We neglect ourselves, for the most part bringing on our own illnesses, and then demand an overpriced healthcare system and a dysfunctional reimbursement system repair the damage. Just about everything in healthcare is geared toward repair of damage (which is very expensive) instead of prevention (which is very affordable). But sadly, for that most unsavory of motives–money–the system is delighted to oblige the lower depths of your personal inattention and self-neglect. And here I am, one of a long parade of doctors with our $100 million pens, ready to schedule your surgery, write your prescriptions, order your tests, and get you admitted to the hospital of your dreams.

Beating the system

Don’t you just want to avoid all this? Do you really want to be a party to these healthcare wars? Based on my previous career in geriatrics, I have a ready solution. Begin this very day to take really good care of yourself, no matter how old you are. Be a “health nut” not by undergoing every single diagnostic test your insurance company will pay for or by having a medicine cabinet filled with the latest prescription drugs, but by getting yourself into such good shape that you don’t need the likes of the dysfunctional healthcare industry.

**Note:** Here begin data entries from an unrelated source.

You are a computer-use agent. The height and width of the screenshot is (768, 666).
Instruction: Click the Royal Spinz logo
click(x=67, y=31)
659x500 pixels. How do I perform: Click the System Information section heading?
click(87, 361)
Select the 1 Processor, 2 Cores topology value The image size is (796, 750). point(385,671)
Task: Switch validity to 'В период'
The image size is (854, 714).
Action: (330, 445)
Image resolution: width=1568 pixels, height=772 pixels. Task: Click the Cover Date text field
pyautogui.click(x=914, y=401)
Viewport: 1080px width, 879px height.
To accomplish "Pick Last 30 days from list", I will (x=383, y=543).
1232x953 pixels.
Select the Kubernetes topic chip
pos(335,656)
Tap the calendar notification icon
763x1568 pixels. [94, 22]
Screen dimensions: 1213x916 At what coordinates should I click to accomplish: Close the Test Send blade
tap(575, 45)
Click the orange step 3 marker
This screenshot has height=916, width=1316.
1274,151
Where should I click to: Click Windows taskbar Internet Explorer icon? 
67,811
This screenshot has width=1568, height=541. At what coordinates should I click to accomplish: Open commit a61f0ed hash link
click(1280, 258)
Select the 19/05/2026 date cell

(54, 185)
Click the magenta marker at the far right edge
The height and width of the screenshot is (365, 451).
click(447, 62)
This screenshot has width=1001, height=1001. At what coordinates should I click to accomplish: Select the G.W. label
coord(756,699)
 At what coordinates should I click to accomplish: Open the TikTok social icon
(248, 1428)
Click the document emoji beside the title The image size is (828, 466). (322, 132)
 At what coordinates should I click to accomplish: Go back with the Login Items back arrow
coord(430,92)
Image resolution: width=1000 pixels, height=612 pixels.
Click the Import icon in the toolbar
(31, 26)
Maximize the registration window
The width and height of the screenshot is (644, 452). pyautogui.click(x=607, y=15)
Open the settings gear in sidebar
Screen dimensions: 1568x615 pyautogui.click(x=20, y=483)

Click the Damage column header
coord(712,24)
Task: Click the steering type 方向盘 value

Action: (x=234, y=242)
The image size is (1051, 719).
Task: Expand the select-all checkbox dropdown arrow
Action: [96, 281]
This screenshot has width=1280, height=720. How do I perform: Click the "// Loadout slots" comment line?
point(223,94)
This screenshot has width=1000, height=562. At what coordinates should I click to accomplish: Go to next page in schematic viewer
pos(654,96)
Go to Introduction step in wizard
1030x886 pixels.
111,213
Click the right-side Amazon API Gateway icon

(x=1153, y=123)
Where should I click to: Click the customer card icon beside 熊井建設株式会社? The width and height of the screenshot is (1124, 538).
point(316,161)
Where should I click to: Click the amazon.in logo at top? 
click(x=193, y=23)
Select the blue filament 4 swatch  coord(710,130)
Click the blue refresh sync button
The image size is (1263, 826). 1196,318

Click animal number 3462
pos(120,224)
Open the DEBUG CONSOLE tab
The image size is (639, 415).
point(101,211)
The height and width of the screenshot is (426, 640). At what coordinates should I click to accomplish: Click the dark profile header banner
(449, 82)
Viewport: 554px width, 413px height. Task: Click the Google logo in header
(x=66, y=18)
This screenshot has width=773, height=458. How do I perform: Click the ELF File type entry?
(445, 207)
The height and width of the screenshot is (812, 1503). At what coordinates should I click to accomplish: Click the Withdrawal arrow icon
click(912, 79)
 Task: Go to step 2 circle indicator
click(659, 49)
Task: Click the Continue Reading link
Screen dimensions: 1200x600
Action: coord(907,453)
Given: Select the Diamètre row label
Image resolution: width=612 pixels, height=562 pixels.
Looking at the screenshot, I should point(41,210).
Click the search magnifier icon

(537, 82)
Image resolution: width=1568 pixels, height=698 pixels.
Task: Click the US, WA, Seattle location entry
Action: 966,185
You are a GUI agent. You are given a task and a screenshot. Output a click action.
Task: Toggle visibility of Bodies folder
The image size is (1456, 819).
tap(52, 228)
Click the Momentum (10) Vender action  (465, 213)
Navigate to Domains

For years I’ve been the entertainment point for numerous tennis and golf-playing 80 and 90-year-olds who are fit, trim health nuts. I can’t say I’m their “doctor” because I’ve never really done very much for them. They visit me mainly to review their vitamin lists and discuss some article they’ve clipped from Life Extension Magazine. They do like to boast a bit how they’ve never taken anything but vitamins and herbs all their lives. Not long ago, an octogenarian demonstrated her feathered peacock yoga pose. Try it sometime! These folks reached healthy old age without my help, all on their own.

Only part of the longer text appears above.